Dulce had just had her quinceanera, a traditional Mexican coming out party for a girl who turns 15. She is from a big family here in town, everyone knows someone who is related to her. Everyone is grieving….all the shops in town have donation buckets at their registers to help the family with expenses. A huge wave of grief came over me as I went into the grocery store on Monday afternoon. Dulce’s cousins and siblings were standing at the doors collecting for the funeral, a large poster of her pictures beside them…..it’s a good thing I only needed a couple of things, because I couldn’t think or breathe in there after seeing those kids with their sad eyes and the haunting picture of Dulce at her recent birthday celebration. I remember her only as the little 7 year old girl who used to come walk with my daughter to school in second grade. I didn’t even recognize the beautiful young woman in the picture. Still…..there’s a connection. And there is the fact that my daughter is the same age and could have been the one to recklessly sit on the edge of a pick up bed and fall out.

The funeral will be tomorrow at the Catholic church. I’m sure it will be packed out and extremely emotional. It will be a hard, sad day for our town.

Although these three stories sound very similar, they are actually very different in the scope of eternity. The first two, Karen and Brian, were believers. I know Karen was because of the testimony of several people who knew her well, one being her pastor. I know Brian was a believer because, even though he was misguided in the last couple of years of his life, I had talked to him about faith and God and he knew Jesus. He was rebellious, but he knew Who he was rebelling against and I could see that he was miserable doing it. The third teen though……she grew up in a family who I really don't know and by the way she was living, I doubt that she knew Jesus. I can't say for sure, because I don't know....only God knows. But it makes me cringe about our obligation to the kids and families in this community. Maybe she had never had the opportunity….maybe our Christian community had dropped the ball and never reached out to the group that she hung around with.....although I know one of her male cousins, who she hung around with, did become a Christian at winter youth camp a couple of years ago and has been a part of our youth group ever since then. So maybe people had reached out and she decided that she would have fun now while she was young and think about eternity later when she was older, when life got more serious. It is a sad fact that many teens feel this way, thinking they have all the time in the world to deal with God…..that the here and now is for friends, partying and self indulgence.
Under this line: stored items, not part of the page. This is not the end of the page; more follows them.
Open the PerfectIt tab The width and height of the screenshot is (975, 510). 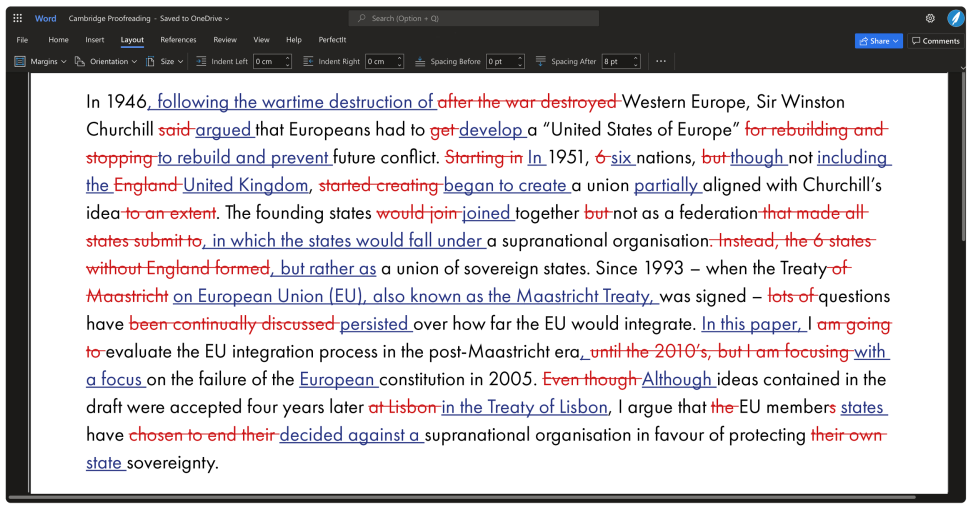click(x=332, y=40)
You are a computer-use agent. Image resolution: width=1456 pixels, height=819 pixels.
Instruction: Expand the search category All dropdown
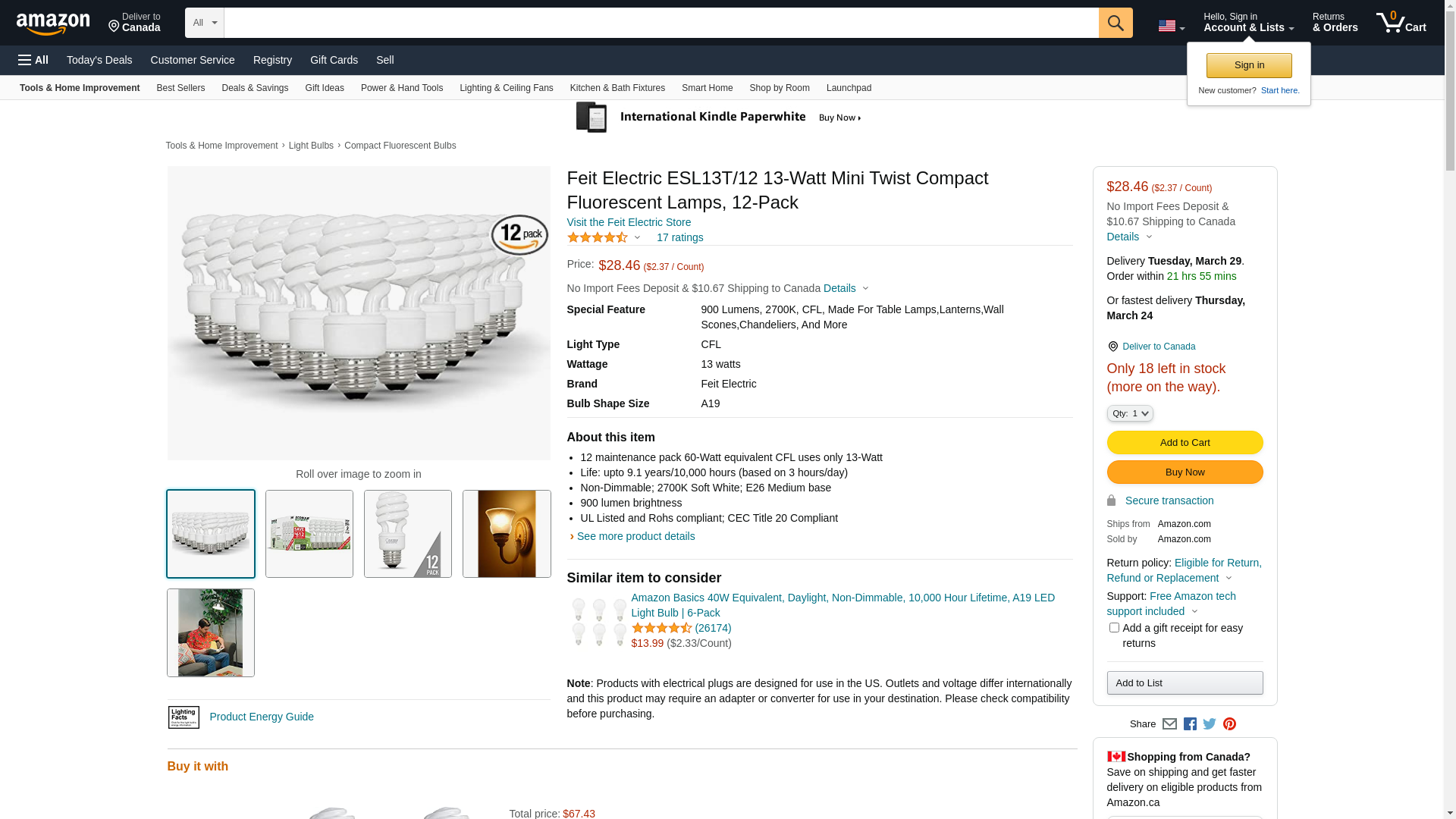(x=205, y=23)
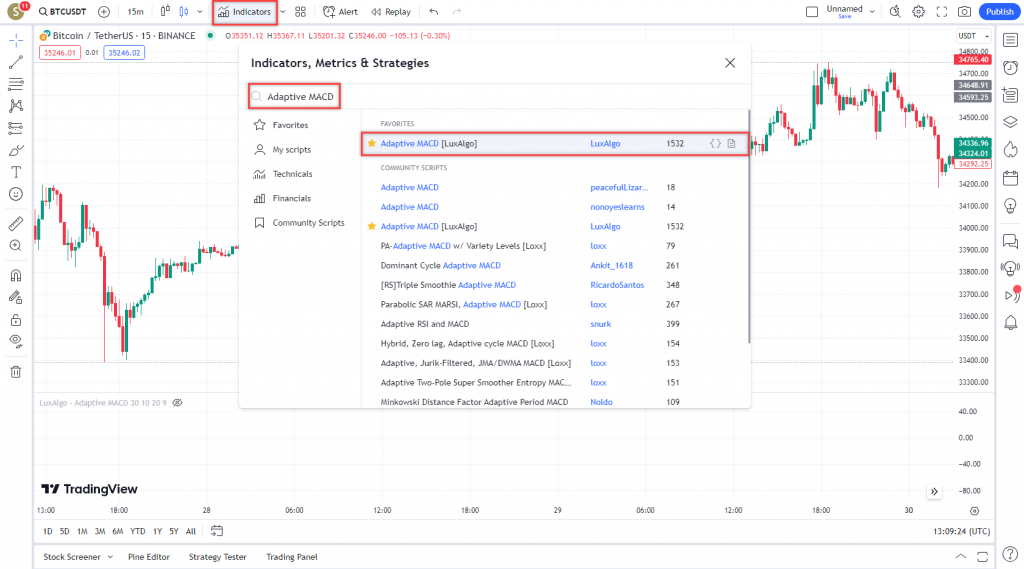Viewport: 1024px width, 569px height.
Task: Click the Alert clock icon in toolbar
Action: pyautogui.click(x=329, y=12)
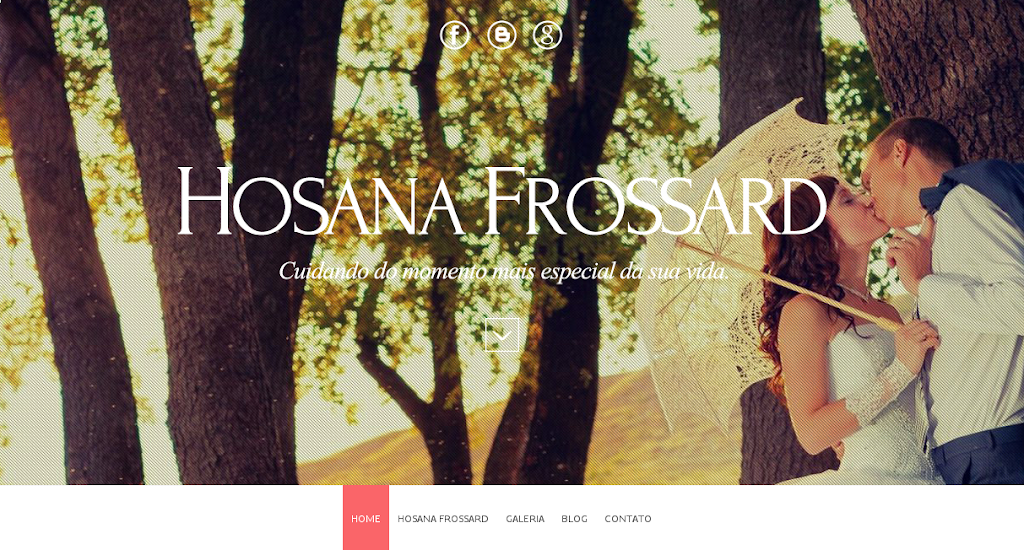Go to the GALERIA menu item
1024x550 pixels.
click(525, 519)
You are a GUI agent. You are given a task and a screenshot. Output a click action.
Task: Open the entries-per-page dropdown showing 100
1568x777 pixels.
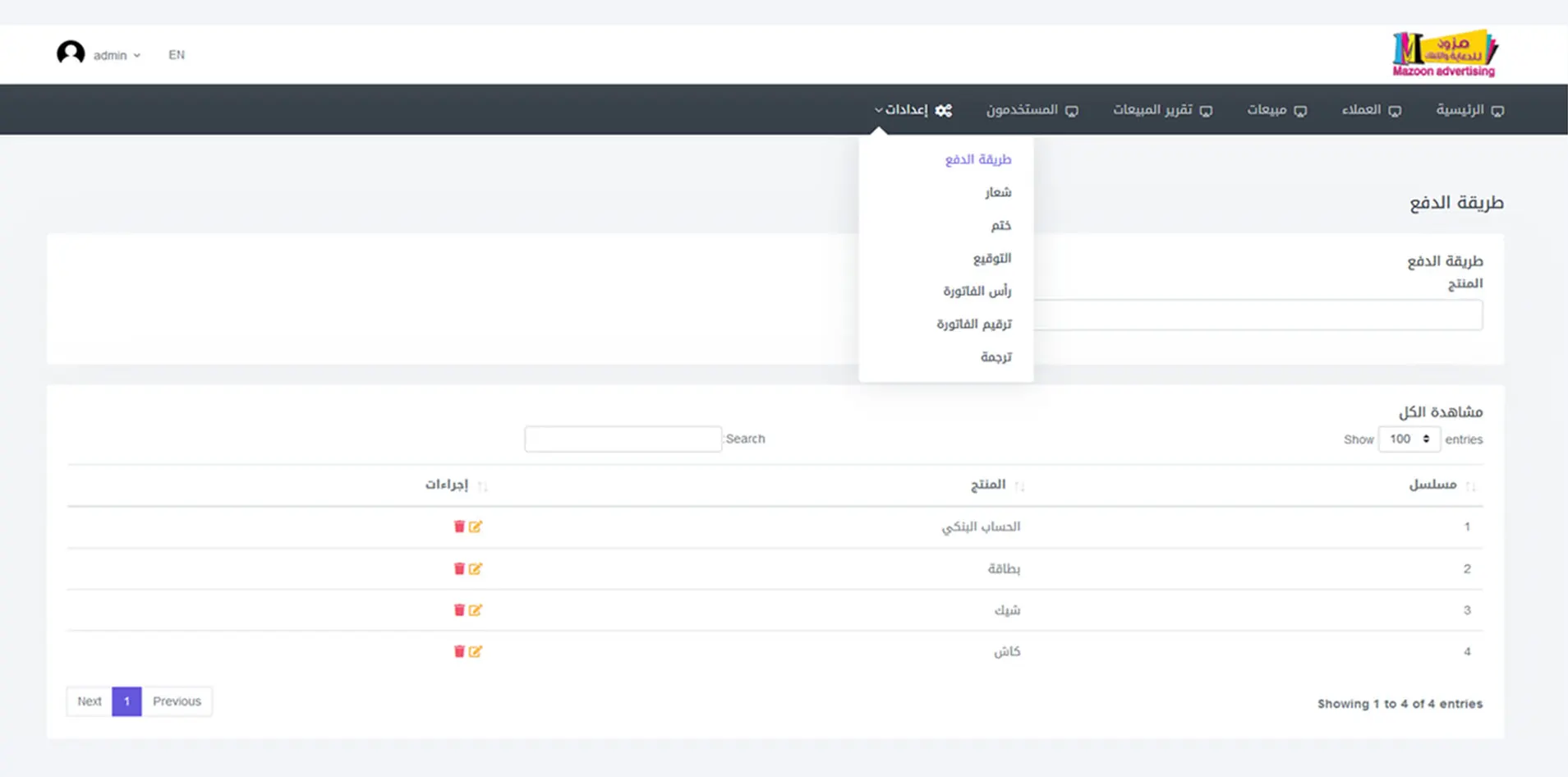coord(1409,439)
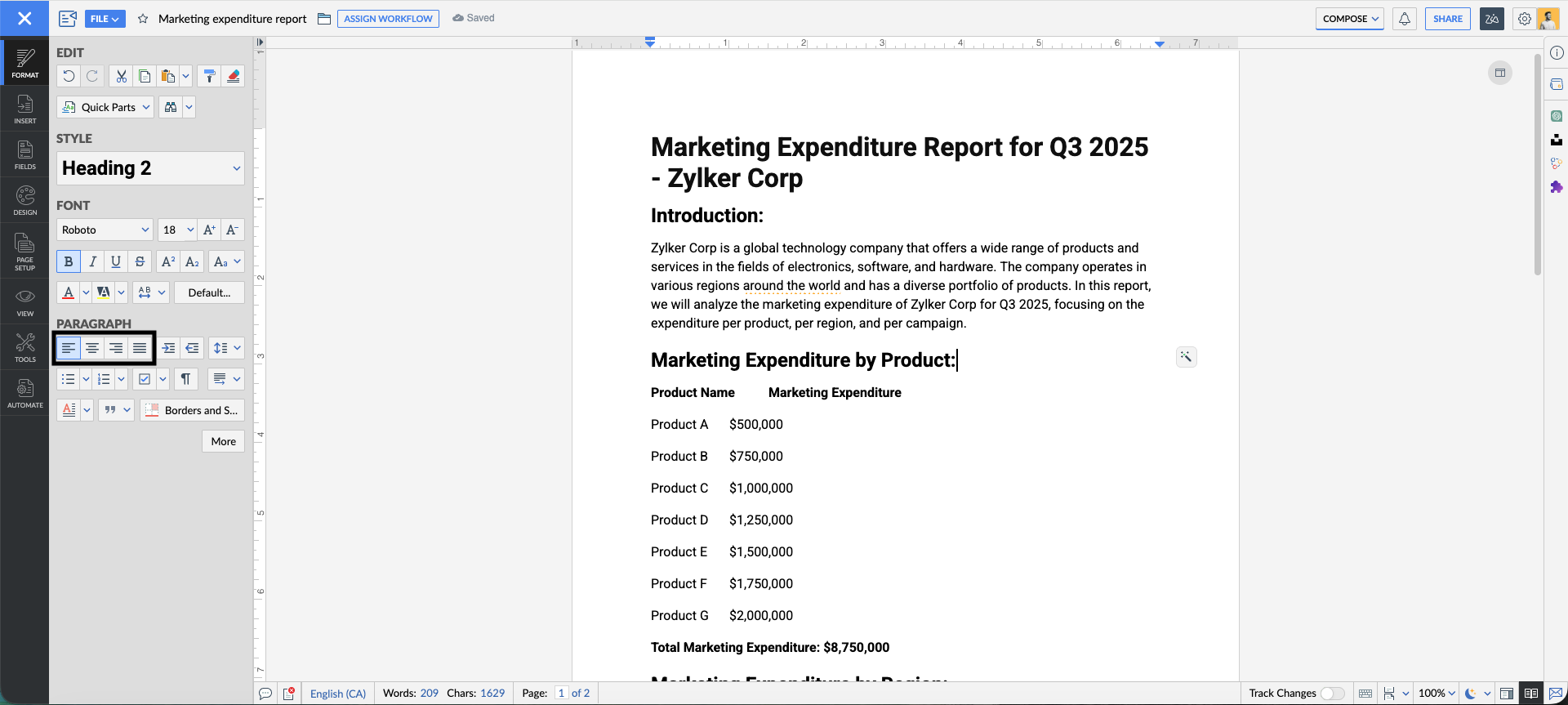Toggle Bold formatting button
The height and width of the screenshot is (705, 1568).
[69, 261]
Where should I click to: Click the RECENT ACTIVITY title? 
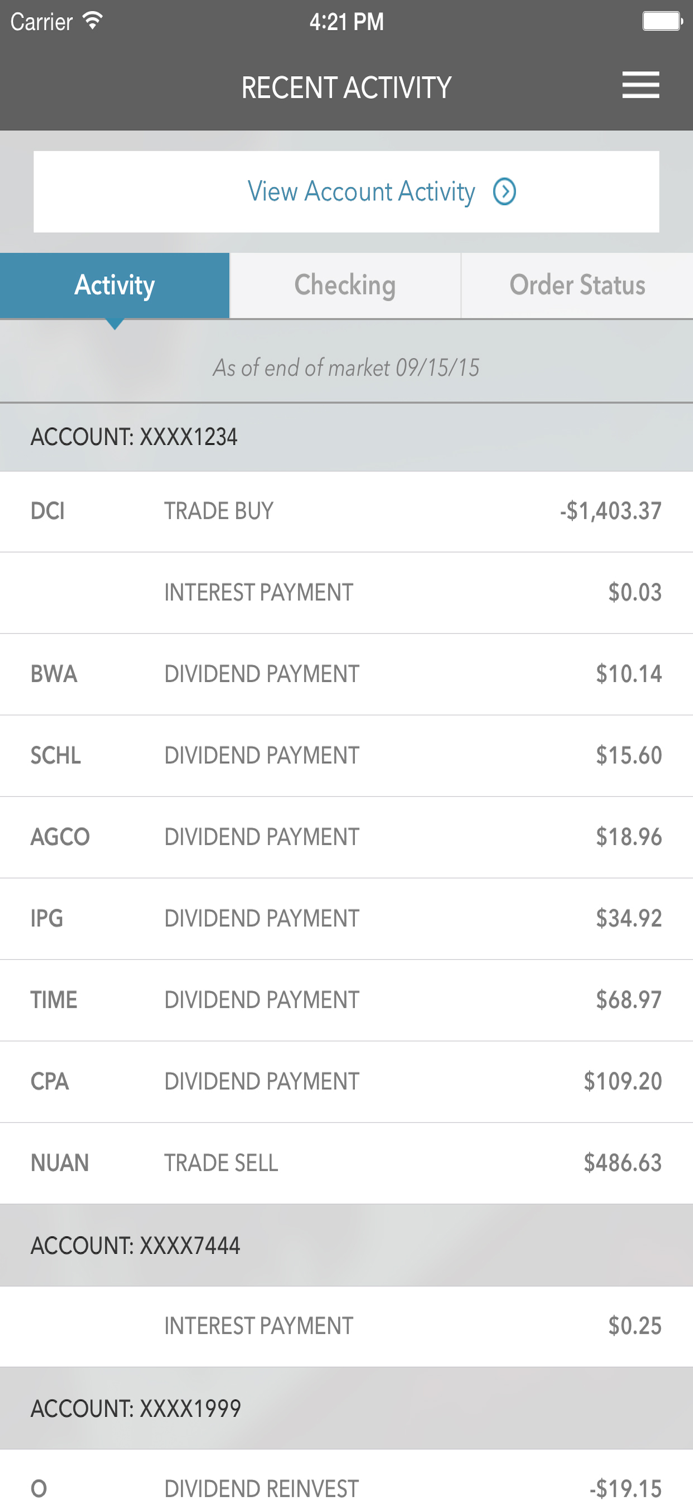tap(345, 87)
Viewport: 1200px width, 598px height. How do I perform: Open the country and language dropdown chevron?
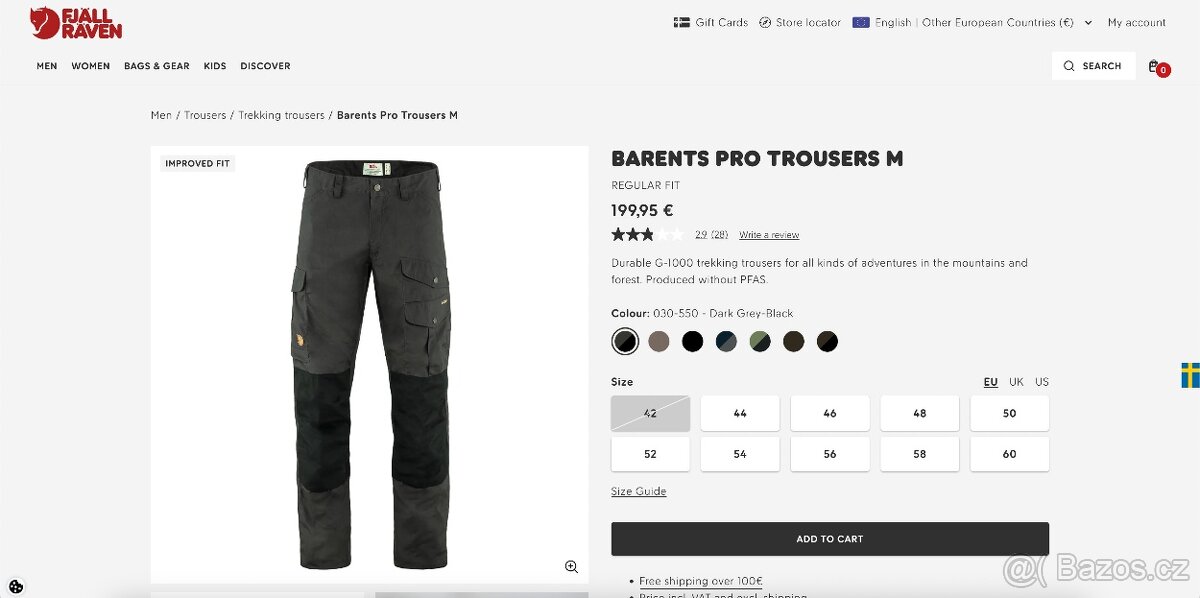coord(1088,22)
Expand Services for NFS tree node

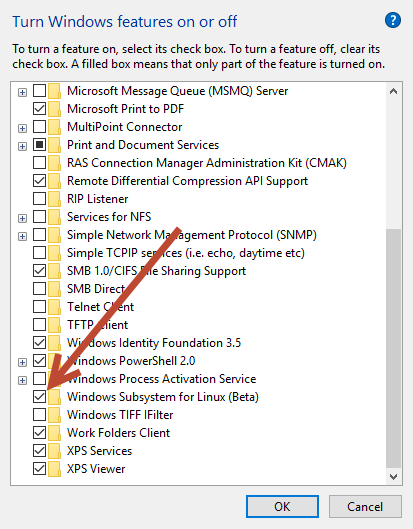(22, 218)
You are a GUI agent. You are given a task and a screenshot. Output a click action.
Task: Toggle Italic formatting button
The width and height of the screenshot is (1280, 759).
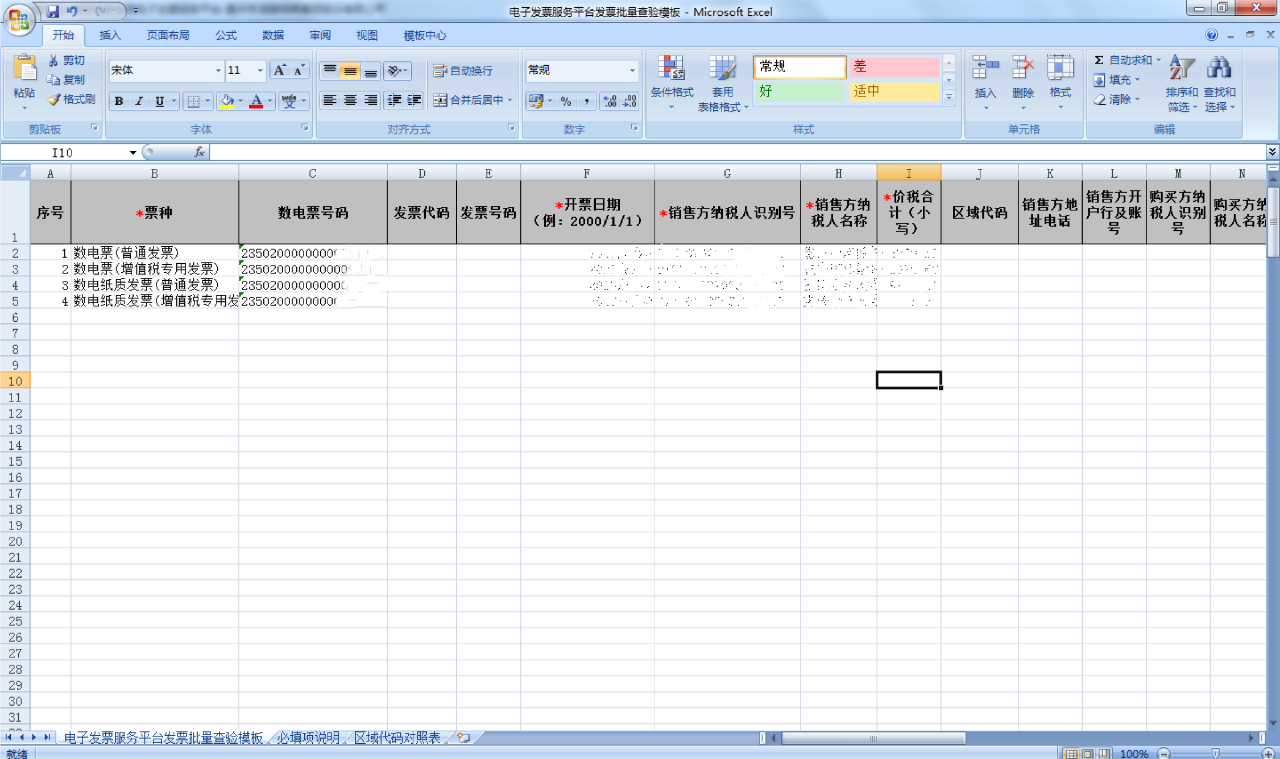point(139,101)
I don’t want these reminders of life’s fragility to go for naught. We need to take each opportunity to share God’s love, the hope we have in Jesus, and the knowledge that He has a purpose and a plan for us if we'll follow Him. It is the greatest news on earth….and, Christian brothers and sisters, WE are the torchbearers….let your light shine before men, that they may see your good deeds and praise your Father in heaven. (Matthew 5:16) Let's draw them to Him....

……remember, some may not have tomorrow.